Jak dodaje, wciąż pamięta wstrząs, który jej zdaniem był dużo silniejszy od tego sprzed kilku lat.

- To było okropne - mówi Henryka Pabich. - Mąż mnie skrzyczał, że go budzę, bo myślał, że to ja wersalką trzęsę.

W samych Chabielicach, jak ocenia sołtys Anna Pietrucha, poszkodowanych może być około 20 gospodarstw. Dużo więcej zniszczeń było w pow. pajęczańskim.

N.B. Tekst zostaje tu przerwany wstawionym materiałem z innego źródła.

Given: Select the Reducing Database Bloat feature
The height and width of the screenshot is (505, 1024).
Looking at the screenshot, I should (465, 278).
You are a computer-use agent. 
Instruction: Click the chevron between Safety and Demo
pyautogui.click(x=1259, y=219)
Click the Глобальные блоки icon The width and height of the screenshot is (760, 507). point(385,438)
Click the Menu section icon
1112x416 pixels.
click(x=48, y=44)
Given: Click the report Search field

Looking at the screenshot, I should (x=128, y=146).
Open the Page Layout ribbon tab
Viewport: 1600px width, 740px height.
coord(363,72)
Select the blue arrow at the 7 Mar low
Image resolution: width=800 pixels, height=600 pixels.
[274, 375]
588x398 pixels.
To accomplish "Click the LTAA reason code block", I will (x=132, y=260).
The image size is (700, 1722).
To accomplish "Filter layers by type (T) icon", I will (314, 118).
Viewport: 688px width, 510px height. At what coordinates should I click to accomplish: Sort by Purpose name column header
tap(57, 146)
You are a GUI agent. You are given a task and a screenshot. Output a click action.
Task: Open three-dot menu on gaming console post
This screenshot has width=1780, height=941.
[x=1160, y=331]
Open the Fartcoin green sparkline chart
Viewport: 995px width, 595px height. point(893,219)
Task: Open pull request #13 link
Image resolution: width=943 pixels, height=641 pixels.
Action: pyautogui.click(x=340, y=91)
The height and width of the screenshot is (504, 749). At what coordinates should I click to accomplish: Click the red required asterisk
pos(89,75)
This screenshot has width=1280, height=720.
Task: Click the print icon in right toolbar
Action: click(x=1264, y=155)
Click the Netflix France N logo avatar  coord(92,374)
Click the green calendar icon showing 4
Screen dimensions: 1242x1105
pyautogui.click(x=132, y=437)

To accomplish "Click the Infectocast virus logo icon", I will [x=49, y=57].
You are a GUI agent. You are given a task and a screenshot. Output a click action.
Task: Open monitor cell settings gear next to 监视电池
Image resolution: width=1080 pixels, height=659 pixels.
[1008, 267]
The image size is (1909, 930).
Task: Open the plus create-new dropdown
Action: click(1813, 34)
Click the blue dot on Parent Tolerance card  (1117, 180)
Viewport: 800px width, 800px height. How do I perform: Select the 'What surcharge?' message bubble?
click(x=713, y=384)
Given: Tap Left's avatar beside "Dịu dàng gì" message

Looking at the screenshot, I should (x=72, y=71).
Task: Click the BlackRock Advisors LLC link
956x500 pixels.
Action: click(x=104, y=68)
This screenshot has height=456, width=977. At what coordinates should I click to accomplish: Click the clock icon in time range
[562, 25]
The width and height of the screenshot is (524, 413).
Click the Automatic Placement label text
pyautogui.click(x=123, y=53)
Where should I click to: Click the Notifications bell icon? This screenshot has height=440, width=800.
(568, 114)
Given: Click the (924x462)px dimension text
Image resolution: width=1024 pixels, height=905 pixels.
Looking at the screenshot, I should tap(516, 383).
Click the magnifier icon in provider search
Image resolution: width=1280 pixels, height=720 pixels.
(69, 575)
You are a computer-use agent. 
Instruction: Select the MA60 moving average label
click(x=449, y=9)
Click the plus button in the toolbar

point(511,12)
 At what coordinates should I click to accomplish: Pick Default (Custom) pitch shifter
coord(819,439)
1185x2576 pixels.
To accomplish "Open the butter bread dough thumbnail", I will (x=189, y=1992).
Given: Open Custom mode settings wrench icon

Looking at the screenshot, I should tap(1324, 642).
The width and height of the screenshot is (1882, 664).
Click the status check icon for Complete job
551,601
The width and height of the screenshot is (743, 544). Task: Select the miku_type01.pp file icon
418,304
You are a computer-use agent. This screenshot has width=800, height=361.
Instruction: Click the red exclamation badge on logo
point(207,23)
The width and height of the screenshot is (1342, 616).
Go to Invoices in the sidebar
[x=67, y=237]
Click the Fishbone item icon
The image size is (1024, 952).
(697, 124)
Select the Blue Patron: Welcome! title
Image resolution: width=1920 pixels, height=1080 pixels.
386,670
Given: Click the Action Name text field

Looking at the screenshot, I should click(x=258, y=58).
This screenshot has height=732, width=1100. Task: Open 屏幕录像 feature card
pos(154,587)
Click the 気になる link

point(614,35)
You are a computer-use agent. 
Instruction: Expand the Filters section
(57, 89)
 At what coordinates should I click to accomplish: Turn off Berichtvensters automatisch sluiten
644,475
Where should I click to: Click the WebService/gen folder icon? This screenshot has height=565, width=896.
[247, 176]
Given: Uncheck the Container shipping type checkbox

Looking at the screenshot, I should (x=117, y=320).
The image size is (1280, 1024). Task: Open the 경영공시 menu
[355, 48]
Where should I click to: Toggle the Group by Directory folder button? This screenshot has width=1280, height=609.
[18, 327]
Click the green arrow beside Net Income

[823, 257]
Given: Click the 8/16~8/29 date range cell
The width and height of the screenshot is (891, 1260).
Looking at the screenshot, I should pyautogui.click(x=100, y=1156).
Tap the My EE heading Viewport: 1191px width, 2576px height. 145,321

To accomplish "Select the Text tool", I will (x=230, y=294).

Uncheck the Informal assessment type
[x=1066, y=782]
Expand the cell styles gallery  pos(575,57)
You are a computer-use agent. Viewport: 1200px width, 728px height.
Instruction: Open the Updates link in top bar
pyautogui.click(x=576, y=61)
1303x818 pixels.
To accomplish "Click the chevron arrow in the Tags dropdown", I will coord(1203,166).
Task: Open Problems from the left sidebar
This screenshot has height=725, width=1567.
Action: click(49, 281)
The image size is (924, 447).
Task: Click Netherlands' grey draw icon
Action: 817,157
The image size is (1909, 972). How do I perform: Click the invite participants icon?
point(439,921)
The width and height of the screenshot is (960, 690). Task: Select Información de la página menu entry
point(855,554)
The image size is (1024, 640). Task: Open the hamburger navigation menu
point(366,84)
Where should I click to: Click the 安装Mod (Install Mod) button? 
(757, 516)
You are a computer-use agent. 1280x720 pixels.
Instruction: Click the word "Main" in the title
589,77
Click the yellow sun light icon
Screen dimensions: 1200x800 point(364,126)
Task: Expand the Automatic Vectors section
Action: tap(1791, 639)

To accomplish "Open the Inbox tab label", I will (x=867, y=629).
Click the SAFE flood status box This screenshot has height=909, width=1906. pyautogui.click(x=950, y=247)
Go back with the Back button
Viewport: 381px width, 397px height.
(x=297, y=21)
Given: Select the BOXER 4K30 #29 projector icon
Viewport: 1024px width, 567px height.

Od początku lutego kopalniane komisje sprawdzają gospodarstwa zgłoszone we wnioskach. Pierwszeństwo mają te położone najbliżej epicentrum wstrząsu. Tyle że odszkodowań domagają się też mieszkańcy z terenów odległych od miejsca trzęsienia. Wszystkie wnioski kopalnia musi zbadać, nawet te, które na pierwszy rzut oka wydają się mało wiarygodne. Z doświadczeń lat ubiegłych wynika, że część osób próbuje pod szkodę spowodowaną wstrząsem podciągnąć wcześniejsze usterki na swoich budynkach.

Szacuje się, że komisje wnioski weryfikować będą jeszcze nawet pół roku. Nie wiadomo, kiedy mieszkańcy mogą liczyć na pierwsze wypłaty.

- Przygotowujemy się do tego - mówi Beata Nawrot-Miler. - Pracownicy wstępnie oceniają, tworzą kosztorysy. Wszystko zależy od tego, jak długo będą toczyć się rozmowy między stronami.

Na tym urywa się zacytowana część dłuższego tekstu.